*** SOURCE EXTRACT Section Begins ***

StreamingBackend retention

ml.StreamingBackend cannot be removed until host-uk/cli/cmd/ml/cmd_serve.go and cmd/ml/cmd_chat.go are migrated to use inference.TextModel iterators directly. That migration is out of scope for go-ml and must be tracked in the host-uk/cli repository.

LlamaTextModel streaming gap

LlamaTextModel implements inference.TextModel but does not actually stream tokens — it yields the complete llama-server HTTP response as a single Token. True token-level streaming from llama-server would require implementing SSE parsing, which is a separate effort.

Agent infrastructure coupling

AgentConfig contains fields (M3Host, M3User, M3SSHKey, M3AdapterBase, InfluxURL, InfluxDB) that are tightly coupled to a specific deployment topology (M3 Mac + InfluxDB on 10.69.69.165). While the RemoteTransport abstraction decouples tests from SSH, production deployments still hardcode the M3 as the checkpoint host.

EpochBase timestamp

The EpochBase constant (1739577600, corresponding to 15 February 2025 00:00 UTC) is embedded in InfluxDB line protocol timestamps. All capability/content/probe timestamps derive from this base plus checkpoint iteration offsets. Changing EpochBase would require re-writing all historical InfluxDB data.

HTTPBackend classify

HTTPTextModel.Classify returns an "unsupported" error. There is no path to add classification support to an OpenAI-compatible HTTP backend without a dedicated classification endpoint or prompt engineering.

*** SOURCE EXTRACT Section Ends ***
*** RECORDED INFORMATION Section Begins ***

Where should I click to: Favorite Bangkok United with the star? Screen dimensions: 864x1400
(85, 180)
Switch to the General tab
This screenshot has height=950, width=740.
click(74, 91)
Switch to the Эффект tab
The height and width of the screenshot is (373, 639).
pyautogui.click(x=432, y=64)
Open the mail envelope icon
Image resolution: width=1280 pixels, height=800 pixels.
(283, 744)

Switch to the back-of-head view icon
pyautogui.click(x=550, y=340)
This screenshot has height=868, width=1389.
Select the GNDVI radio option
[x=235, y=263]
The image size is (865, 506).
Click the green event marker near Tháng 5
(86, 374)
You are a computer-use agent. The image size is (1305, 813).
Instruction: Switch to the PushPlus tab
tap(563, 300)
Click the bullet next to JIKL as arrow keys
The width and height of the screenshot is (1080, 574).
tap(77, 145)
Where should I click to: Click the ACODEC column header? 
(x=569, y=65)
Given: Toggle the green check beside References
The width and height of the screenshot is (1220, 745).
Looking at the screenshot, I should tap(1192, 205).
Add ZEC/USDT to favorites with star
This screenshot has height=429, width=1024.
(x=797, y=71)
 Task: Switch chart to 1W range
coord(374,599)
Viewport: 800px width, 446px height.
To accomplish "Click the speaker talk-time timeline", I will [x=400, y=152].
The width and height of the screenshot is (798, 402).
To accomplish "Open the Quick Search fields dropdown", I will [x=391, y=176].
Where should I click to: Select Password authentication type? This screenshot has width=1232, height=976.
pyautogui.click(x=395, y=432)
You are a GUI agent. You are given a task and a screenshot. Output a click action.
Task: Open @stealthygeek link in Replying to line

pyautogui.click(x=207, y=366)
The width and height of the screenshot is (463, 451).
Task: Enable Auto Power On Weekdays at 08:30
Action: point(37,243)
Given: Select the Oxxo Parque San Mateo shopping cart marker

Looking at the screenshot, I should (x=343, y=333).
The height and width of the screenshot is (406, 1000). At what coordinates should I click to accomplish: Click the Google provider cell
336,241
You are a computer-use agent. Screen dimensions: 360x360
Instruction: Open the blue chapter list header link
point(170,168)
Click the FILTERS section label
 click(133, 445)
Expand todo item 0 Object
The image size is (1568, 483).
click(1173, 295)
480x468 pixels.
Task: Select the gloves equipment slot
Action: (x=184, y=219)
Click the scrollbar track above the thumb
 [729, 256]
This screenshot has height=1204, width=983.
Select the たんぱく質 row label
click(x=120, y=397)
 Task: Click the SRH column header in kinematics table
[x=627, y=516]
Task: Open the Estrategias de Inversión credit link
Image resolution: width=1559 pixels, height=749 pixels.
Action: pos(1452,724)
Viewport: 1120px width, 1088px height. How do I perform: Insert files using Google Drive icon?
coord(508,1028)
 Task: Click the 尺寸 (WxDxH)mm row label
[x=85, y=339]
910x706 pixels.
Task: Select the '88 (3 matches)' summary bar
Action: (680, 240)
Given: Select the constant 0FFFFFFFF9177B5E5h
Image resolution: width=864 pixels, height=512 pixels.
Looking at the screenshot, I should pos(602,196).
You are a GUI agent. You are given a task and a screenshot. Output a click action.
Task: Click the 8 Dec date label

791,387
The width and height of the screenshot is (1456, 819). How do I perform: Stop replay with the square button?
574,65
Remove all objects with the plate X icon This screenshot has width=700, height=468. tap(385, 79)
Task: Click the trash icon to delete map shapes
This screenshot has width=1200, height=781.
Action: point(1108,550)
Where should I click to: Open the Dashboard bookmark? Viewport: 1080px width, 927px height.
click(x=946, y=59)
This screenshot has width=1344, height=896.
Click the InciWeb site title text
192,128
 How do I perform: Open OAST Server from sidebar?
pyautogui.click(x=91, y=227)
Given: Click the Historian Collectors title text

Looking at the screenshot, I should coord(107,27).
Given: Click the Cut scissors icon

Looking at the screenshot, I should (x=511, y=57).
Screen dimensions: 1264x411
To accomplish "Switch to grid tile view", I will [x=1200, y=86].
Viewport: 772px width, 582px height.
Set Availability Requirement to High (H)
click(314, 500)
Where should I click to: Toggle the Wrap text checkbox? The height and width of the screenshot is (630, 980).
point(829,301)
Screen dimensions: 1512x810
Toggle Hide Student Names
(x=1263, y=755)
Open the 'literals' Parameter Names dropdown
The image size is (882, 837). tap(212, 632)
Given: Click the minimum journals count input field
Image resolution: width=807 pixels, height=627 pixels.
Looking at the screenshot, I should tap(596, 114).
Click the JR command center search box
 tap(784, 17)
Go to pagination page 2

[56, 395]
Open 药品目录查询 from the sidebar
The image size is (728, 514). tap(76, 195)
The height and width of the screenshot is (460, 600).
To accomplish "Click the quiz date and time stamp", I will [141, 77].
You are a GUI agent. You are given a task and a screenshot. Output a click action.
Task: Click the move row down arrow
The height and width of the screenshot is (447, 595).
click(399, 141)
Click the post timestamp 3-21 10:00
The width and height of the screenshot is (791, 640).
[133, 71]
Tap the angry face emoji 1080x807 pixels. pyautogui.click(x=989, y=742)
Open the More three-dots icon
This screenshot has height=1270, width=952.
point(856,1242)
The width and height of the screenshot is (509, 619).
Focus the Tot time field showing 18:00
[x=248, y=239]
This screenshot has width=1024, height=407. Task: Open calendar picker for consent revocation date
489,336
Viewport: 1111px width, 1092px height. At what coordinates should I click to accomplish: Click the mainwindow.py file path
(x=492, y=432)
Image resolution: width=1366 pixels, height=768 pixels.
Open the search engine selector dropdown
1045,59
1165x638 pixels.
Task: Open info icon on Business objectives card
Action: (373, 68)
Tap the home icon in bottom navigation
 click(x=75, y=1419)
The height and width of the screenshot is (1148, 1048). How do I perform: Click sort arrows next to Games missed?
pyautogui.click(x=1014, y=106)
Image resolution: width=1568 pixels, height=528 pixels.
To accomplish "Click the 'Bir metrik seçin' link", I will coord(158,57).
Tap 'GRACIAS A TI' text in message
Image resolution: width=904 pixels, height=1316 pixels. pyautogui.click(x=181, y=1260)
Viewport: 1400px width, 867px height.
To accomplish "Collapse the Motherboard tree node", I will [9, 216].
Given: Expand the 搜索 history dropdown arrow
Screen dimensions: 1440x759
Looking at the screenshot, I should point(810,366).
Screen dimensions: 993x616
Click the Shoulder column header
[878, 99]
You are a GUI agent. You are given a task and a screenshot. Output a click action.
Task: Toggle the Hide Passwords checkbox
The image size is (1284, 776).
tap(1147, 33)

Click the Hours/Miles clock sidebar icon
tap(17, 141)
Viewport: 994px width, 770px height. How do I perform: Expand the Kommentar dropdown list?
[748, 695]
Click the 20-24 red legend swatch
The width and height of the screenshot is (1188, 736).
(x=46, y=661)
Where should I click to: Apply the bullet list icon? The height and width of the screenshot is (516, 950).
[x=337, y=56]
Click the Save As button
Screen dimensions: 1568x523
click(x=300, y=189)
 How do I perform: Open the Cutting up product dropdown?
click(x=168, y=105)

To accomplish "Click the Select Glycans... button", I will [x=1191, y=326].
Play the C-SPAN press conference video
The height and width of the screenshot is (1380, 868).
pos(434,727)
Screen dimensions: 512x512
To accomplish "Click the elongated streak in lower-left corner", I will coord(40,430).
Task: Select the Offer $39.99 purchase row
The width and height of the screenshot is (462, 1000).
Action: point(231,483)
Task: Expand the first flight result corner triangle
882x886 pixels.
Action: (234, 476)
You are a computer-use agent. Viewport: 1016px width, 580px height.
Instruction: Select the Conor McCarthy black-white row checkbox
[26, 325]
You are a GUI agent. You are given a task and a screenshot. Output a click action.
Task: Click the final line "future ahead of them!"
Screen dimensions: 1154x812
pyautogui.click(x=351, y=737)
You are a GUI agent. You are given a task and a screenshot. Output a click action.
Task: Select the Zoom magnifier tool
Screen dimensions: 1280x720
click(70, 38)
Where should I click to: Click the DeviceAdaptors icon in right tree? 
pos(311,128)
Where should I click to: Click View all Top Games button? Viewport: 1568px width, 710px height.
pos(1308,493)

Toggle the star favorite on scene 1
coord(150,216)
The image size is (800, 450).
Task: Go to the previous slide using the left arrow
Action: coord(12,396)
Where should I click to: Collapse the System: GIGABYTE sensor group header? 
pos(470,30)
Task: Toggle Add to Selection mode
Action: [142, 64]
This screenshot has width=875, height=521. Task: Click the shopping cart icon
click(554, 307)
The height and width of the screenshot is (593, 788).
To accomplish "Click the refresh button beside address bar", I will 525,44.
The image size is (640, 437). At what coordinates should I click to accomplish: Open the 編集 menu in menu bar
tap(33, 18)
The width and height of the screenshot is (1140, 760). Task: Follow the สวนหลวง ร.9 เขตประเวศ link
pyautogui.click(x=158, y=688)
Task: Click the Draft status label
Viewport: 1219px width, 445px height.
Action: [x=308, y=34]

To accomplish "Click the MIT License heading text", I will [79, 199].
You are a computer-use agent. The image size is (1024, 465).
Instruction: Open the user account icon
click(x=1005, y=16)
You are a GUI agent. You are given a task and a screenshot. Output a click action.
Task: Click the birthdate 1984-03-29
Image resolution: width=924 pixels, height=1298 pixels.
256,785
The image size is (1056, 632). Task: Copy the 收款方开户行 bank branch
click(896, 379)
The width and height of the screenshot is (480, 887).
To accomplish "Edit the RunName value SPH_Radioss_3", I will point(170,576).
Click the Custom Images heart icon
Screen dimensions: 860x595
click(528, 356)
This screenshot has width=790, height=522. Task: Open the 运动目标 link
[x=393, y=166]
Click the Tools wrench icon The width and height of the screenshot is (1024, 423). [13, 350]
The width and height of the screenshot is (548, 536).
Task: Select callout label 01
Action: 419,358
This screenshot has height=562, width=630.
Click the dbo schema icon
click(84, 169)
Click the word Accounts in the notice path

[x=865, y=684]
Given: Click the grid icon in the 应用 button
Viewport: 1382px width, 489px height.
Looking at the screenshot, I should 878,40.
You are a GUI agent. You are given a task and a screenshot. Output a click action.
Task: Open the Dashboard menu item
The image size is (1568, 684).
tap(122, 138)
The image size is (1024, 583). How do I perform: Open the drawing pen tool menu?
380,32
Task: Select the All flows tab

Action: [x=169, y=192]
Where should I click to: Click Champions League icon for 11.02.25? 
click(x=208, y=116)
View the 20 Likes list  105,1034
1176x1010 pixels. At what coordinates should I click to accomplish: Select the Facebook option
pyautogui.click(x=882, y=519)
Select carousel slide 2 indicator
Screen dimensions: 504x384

*** RECORDED INFORMATION Section Ends ***

EXERCISE INSTRUCTIONS:
[A] Reproduce the passage of the go-ml limitations text between "AgentConfig contains fields" and "or prompt engineering.", inclusive, word for word.
[B] Write the next part of the go-ml limitations text, picking up right after its final sentence.

RESULTS OF THE EXERCISE:
[A]
AgentConfig contains fields (M3Host, M3User, M3SSHKey, M3AdapterBase, InfluxURL, InfluxDB) that are tightly coupled to a specific deployment topology (M3 Mac + InfluxDB on 10.69.69.165). While the RemoteTransport abstraction decouples tests from SSH, production deployments still hardcode the M3 as the checkpoint host.

EpochBase timestamp

The EpochBase constant (1739577600, corresponding to 15 February 2025 00:00 UTC) is embedded in InfluxDB line protocol timestamps. All capability/content/probe timestamps derive from this base plus checkpoint iteration offsets. Changing EpochBase would require re-writing all historical InfluxDB data.

HTTPBackend classify

HTTPTextModel.Classify returns an "unsupported" error. There is no path to add classification support to an OpenAI-compatible HTTP backend without a dedicated classification endpoint or prompt engineering.

[B]
DuckDB CGo

The go-duckdb dependency requires CGo. This prevents cross-compilation from macOS to Linux without a cross-compilation toolchain. Binaries that import go-ml will require a C compiler at build time.


Future Considerations

  • ROCm backendgo-rocm provides a llama-server subprocess backend for AMD GPUs. Once published, it can be wrapped with InferenceAdapter in the same pattern as backend_mlx.go, gated with a //go:build linux && amd64 constraint.
  • StreamingBackend removal — Once host-uk/cli is migrated to iter.Seq[Token], the StreamingBackend interface and InferenceAdapter's GenerateStream/ChatStream methods can be removed.
  • go-i18n integration — go-i18n Phase 2a requires 5,000 sentences/second classification throughput from Gemma3-1B. The InferenceAdapter and inference.TextModel.BatchGenerate provide the interface; the performance target depends on go-mlx's batching implementation.
  • LEM Lab pipeline wiring — Integration tests for backend_mlx.go with a real model are deferred until the LEM Lab inference pipeline is fully wired. A smoke test against a small quantised model would confirm end-to-end Metal GPU inference through the go-inference abstraction.
  • Charm SSH — The SSHTransport currently shells out to the system ssh and scp binaries. Replacing these with pure-Go SSH via charmbracelet/keygen and a native SSH client would eliminate the subprocess dependency and improve testability.